Exercise goal -> Begin at the line below that has "You are a computer-use agent." and stop after the line that has "Instruction: Click the". Please restate only those lines, word for word.

Data for review ->
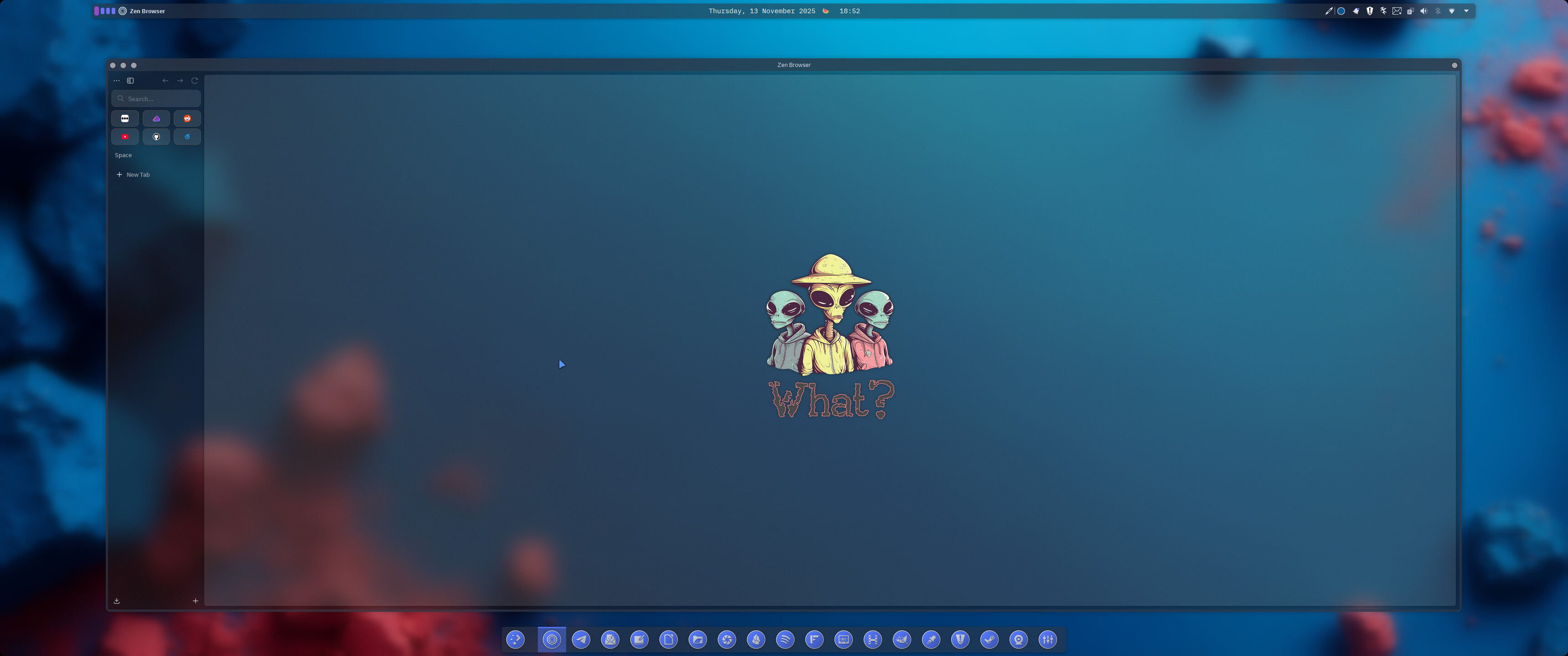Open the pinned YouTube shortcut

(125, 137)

---

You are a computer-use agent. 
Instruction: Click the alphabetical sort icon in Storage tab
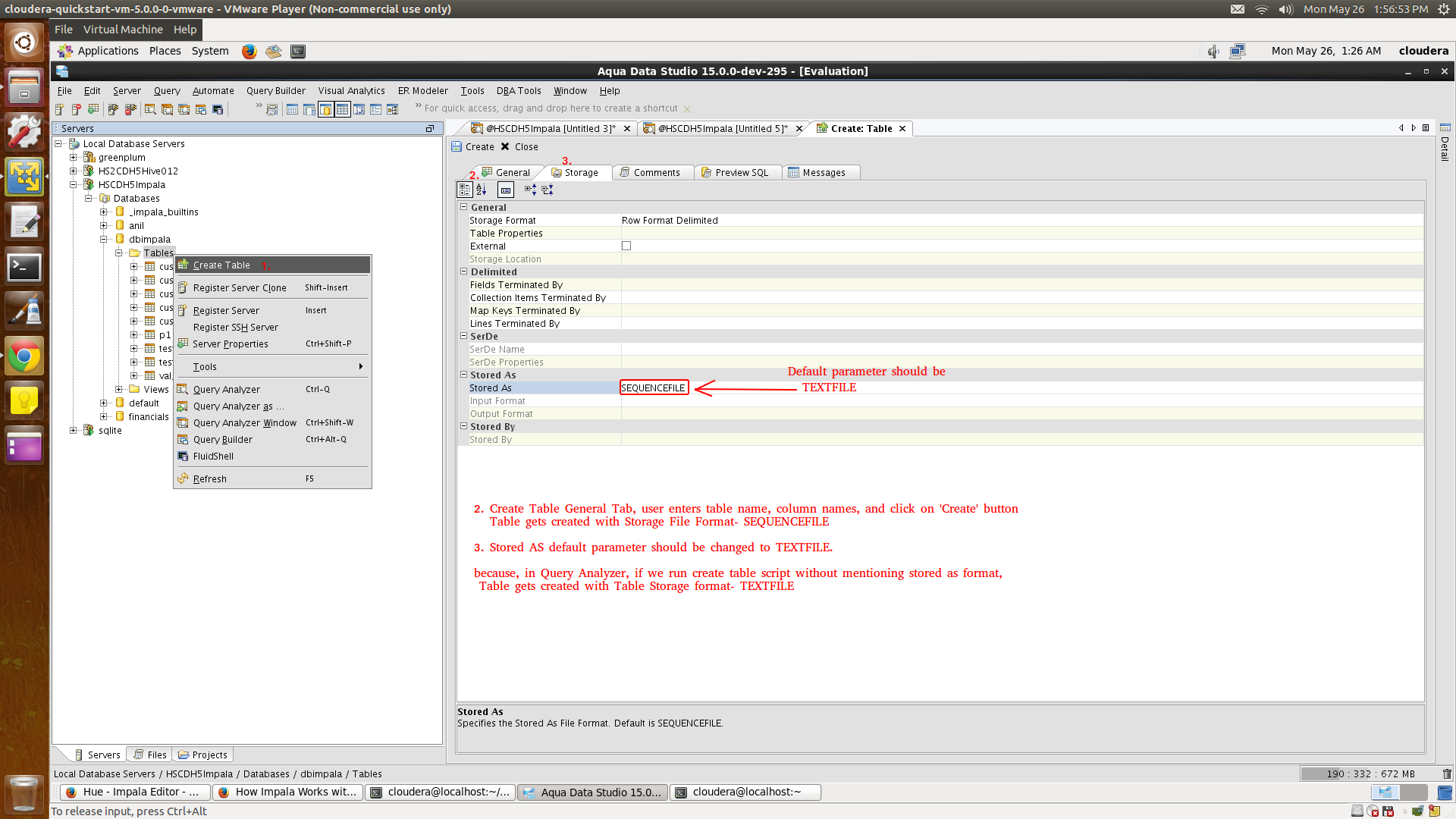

...

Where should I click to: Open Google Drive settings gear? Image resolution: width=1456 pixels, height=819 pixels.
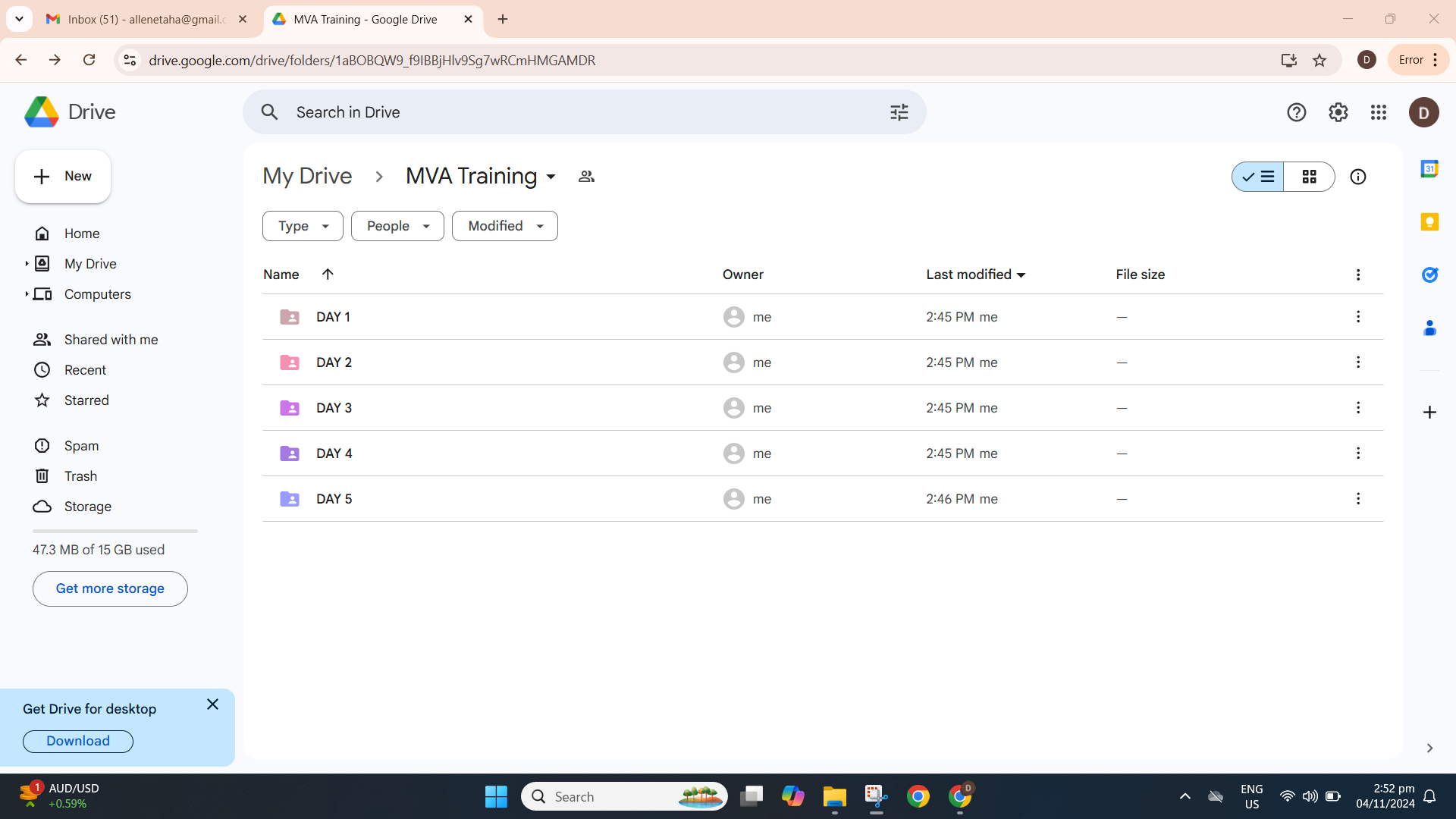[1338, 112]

Answer box ->
You are a computer-use agent. 
Instruction: Click the alphabetical sort icon in Storage tab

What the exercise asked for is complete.